Computation-Guided Design of Ni–Mn–Sn Ferromagnetic Shape Memory Alloy with Giant Magnetocaloric Effect and Excellent Mechanical Properties and High Working Temperature via Multielement Doping

Ni–Mn–Sn ferromagnetic shape memory alloys (FSMAs) have promise for application in efficient solid-state refrigeration. However, the simultaneous achievement of giant magnetocaloric effect (MCE) and excellent mechanical properties and high working temperature in these materials is always the challenge. Computation-guided materials design techniques provide an efficient way to design and identify new magnetocaloric materials. Herein, a new strategy of multidoping is presented. First, we conduct a detailed and comprehensive first-principles study and predict that Ni–Mn–Sn FSMAs with co-doping 6.25 atom % Cu and 6.25–12.5 atom % Co can realize the multiobjective optimization of magnetocaloric material.
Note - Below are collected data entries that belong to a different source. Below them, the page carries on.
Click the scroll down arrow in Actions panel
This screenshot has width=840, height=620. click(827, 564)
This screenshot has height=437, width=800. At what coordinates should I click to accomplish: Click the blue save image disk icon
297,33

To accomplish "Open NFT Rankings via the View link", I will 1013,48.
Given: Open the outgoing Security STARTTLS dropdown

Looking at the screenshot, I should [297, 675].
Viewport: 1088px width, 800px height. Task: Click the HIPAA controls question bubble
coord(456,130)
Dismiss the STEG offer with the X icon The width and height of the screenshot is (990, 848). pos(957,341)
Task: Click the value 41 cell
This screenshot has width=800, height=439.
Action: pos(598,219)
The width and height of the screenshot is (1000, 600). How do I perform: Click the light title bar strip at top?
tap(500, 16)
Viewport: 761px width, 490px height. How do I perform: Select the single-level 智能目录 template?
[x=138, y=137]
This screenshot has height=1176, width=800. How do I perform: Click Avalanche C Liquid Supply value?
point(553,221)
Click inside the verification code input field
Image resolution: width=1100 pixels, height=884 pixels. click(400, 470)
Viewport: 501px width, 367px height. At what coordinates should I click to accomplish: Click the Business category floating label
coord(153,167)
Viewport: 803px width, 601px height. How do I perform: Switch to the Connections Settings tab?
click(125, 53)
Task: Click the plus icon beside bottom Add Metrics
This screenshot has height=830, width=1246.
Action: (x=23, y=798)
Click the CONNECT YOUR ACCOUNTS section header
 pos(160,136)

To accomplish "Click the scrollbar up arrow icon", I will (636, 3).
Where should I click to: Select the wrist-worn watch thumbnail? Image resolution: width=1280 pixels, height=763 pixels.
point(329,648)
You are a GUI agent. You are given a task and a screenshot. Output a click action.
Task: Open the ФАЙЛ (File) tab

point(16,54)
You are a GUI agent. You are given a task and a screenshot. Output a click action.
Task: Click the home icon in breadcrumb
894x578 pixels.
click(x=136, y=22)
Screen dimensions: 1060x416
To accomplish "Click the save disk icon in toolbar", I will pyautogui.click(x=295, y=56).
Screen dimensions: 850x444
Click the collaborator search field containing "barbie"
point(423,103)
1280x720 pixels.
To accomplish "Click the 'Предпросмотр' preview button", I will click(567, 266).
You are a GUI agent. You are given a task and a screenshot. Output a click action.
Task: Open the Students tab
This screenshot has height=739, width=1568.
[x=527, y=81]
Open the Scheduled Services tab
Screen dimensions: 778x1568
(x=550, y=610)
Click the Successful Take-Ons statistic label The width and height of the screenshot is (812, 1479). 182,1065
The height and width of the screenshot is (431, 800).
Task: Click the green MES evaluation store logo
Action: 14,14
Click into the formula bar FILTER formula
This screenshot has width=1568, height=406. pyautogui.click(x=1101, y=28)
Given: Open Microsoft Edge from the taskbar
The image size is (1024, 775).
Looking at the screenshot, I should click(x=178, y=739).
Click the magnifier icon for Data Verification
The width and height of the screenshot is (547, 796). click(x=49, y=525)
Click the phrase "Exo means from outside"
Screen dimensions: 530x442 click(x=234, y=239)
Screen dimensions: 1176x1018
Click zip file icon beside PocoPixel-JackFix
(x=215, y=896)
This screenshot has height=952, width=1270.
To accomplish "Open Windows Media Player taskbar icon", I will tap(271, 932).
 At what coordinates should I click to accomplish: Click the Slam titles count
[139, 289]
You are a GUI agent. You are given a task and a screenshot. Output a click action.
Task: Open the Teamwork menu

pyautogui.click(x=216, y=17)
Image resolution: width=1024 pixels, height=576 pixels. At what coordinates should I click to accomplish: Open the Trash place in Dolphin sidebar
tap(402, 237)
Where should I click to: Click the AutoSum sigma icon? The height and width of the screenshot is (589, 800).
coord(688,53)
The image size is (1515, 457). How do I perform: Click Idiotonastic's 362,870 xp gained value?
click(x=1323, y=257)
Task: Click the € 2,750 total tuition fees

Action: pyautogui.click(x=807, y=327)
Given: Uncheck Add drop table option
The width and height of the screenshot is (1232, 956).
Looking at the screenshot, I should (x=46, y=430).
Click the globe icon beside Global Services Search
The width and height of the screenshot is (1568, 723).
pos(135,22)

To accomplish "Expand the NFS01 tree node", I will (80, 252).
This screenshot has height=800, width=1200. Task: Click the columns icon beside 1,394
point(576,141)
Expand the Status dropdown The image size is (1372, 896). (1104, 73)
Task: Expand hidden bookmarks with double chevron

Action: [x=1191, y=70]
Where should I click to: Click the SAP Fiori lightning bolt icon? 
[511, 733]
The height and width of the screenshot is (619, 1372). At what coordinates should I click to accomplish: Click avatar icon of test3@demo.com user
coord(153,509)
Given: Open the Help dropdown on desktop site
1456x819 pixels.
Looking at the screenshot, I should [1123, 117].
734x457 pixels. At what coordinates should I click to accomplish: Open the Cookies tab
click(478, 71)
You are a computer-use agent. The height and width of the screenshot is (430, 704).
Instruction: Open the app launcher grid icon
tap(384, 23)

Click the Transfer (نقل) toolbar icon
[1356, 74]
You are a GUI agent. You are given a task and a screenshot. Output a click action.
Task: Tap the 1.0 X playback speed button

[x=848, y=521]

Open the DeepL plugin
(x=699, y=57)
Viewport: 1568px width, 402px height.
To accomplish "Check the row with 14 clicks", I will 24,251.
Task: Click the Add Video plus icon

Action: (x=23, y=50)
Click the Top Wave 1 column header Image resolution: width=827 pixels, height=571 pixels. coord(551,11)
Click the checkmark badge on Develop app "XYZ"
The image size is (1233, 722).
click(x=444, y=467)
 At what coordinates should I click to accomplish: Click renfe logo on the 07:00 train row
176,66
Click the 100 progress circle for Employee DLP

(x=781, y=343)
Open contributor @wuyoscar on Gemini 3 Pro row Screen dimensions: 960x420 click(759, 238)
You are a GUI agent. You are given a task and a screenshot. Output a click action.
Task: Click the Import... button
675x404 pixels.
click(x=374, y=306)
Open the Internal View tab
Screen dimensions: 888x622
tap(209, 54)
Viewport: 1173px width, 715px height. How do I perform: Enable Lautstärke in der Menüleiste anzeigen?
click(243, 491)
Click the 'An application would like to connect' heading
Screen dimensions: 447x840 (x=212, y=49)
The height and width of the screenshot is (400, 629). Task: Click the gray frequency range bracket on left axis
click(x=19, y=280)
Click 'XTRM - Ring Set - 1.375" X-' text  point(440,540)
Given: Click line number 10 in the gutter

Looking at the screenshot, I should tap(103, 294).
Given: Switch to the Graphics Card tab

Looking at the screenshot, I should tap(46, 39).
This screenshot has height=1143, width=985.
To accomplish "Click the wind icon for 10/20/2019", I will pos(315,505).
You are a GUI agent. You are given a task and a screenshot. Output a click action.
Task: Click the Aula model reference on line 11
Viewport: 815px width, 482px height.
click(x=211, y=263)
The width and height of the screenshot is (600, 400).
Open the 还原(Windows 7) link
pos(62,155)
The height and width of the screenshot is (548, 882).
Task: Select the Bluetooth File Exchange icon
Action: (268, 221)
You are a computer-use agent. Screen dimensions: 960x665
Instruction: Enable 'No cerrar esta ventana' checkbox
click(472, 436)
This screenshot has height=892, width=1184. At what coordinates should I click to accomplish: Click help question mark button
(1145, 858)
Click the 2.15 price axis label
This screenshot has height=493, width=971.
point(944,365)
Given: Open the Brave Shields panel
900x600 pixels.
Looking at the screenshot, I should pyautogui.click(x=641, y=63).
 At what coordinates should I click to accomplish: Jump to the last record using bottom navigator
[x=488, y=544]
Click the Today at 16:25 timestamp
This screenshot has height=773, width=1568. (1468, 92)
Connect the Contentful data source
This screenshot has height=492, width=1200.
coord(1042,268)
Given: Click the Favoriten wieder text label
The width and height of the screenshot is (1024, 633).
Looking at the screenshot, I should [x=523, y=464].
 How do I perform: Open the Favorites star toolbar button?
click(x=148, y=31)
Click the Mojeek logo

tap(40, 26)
Then, it is confirmed by experiment and we report on Ni40Co8Mn37Sn9Cu6 FSMA exhibiting a large magnetic entropy change (34.8 J/(kg K)) of a large value in the prevalent MCE materials at high temperature (∼344 K) and whose compression stress and strain (∼1072.0 MPa and ∼11.9%) are both the largest among Ni–Mn-based MCE materials. Notably, the effect of Co and Cu doping is not simply stacked because they play opposite roles in Curie temperature (TC) and martensitic transformation temperature (TM). So, achieving the balance of their effect to combine their merits in a very narrow window is the key step. This approach of multielement doping holds promise to be extended to other magnetocaloric materials to enhance their multiple properties simultaneously.